This statement is true only in the context that Ms. Powers needs it to be for her argument to work.

However, it is worded very craftily, in that it equates "equal treatment under the law" as permitting the same the for homosexuals as heterosexuals with regards to marriage law. So you can't insist that you don't want to discriminate against gays, while maintaining your view that the State shouldn't sanction their marriages, because it wouldn't be "fair." Nice rhetorical device, that.

rc said...

Very nicely done brother.

Jacob said...

wow that got really muddled and wordy at the end. while reading the first part of it i was looking forward to sending it to a few people but the more i read, the less clarity it had and the more frustrated i became that what started off as a good blogpost ended up a rather muddled stew and didn't go where i'd hoped. :(

one bright spot was the word verification: oring
heh

Merlin said...

What this argument by Ms. Powers does is no different than what we hear from pulpits across the country every Sunday. Topical preaching rather than exegetical preaching of the gospel helps create this mess where Christians don't know how to handle many passages of the Bible. Taking verses out of context is the stock and trade of so many of the pastors out here, that we should not be surprised when non-Christians follow their examples to form arguments against us misusing the Bible as their source.
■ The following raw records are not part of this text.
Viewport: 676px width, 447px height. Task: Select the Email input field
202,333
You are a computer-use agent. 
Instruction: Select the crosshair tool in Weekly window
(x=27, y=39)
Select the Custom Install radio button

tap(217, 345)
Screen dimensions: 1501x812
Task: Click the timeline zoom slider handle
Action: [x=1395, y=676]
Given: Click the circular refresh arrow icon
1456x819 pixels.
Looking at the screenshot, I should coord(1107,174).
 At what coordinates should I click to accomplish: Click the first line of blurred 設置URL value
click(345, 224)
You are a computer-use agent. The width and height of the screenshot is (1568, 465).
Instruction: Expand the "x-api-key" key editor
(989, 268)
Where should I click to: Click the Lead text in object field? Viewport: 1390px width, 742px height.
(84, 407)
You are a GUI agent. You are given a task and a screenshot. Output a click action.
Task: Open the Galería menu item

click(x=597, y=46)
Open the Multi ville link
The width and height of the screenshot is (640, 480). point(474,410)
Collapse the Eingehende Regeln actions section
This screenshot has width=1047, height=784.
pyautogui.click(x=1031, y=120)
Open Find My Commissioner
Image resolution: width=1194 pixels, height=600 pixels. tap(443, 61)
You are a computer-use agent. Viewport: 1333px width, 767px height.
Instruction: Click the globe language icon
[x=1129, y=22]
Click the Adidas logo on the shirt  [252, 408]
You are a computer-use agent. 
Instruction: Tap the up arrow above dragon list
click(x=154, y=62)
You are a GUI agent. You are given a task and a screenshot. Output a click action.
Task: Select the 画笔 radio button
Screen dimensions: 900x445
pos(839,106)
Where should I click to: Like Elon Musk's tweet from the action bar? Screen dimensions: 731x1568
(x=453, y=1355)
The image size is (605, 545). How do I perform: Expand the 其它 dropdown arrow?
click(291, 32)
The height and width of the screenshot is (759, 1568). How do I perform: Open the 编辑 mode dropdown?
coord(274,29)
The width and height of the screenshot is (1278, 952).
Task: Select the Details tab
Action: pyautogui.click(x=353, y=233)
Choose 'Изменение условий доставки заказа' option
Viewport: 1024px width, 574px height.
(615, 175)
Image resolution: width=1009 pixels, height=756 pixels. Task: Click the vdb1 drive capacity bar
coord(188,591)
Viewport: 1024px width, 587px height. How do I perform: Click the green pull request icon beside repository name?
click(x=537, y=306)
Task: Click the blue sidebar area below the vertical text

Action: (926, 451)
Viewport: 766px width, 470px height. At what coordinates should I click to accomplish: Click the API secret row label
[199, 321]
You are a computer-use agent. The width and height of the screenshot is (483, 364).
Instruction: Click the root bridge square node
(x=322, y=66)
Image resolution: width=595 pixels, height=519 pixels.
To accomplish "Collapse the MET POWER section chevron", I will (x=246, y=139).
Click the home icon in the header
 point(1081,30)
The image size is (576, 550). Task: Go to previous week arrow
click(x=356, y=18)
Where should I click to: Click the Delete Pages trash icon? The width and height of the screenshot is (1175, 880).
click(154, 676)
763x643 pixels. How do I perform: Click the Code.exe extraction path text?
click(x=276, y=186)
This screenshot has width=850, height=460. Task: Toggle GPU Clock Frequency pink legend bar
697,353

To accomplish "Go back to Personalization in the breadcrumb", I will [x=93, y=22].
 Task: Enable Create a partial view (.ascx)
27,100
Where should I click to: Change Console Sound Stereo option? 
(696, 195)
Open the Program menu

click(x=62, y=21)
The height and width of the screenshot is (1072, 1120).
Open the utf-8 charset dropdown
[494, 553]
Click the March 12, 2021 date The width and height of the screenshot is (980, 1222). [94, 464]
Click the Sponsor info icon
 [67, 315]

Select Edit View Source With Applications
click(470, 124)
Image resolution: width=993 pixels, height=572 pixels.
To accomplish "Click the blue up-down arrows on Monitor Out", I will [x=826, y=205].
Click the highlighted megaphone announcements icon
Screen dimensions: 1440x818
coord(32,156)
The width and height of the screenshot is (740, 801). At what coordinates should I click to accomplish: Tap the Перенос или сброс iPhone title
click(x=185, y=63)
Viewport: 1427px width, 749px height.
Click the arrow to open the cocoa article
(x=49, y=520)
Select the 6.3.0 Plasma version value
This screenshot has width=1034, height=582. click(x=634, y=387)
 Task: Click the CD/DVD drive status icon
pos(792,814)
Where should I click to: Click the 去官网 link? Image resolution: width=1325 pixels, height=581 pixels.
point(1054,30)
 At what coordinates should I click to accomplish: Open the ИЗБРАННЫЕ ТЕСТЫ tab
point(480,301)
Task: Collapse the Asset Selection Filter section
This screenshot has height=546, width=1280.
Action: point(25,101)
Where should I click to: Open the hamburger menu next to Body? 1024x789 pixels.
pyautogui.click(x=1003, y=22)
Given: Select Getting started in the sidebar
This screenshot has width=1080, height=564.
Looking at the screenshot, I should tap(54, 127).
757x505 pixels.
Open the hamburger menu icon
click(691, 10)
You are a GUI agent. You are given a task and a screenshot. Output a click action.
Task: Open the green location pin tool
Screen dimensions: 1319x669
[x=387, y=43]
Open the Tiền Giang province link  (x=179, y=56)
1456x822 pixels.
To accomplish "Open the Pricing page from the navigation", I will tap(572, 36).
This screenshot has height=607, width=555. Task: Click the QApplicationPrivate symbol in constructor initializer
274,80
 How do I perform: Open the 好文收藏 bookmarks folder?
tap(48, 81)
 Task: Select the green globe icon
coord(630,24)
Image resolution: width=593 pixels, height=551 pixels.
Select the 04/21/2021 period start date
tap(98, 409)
Perhaps we should refocus our preaching on what the Bible actually says. Let's defend our turf, the ground of what the Gospel actually says, and stay out of this secular argument until we understand the doctrine of original sin and it's implication in justification. I'm not sure what the criminal in Luke 23:40 did, but he was condemned by man for it. And he was saved by God. So, I'm identifying myself with the guys on the sides of that hill in history and hoping I get the same judgment from the guy in the middle as the second one did.

Let this go in the public sector. Keep it Holy in the church. Why is this so difficult?

Frank Turk said...

Jacob --

That hurts, bro. Mostly becuase I think you're right ...

stratagem said...

I don't have time this busy morning to read anything except what you wrote in this article, Frank. But I still got tons of good advice and sound teaching out of it. Thanks.

Frank Turk said...

Also: somehow the work "frankly" god transliterated into "freakily" in the last paragraph. How's that happen?

stratagem said...

PS: I also applaud your willingness to unapologetically acknowledge the fact that the Gospel has condemnation as one of its elements. Condemnation of our own sin being a key part of the Gospel, as I understand it.

Johnny Dialectic said...

Powers has never impressed me with her intellect, and her piece is simply further proof of the assessment. In typical liberal fashion, she sets up a false position on the other side, just so she can knock it down. If one can "show" Christians or conservatives are, at the base, evil or intolerant, then facts and truth don't matter all that much.

That she should be given print or air space would be astonishing in any literate society, if it weren't for the ensconced position of leftist thought in the media. Maybe Fox has her on because she comes off as foolish so much of the time. Clever.

olan strickland said...

Frank: There are moral implications behind the act of marriage -- implications which freakily precede the Constitution and cannot be arbitrated by the Constitution.

Great reminder to all of the foundation of the Constitution.

Frank: Also: somehow the work "frankly" god transliterated into "freakily" in the last paragraph. How's that happen?

Lysdexics are teople poo! We still love you man :)

stratagem said...

I suspect Fox has her on because she is an attractive blonde woman, who can articulate a position (even if it is not valid). Anyone who watches them for any time at all knows that is one element of their formula for keeping their ratings high.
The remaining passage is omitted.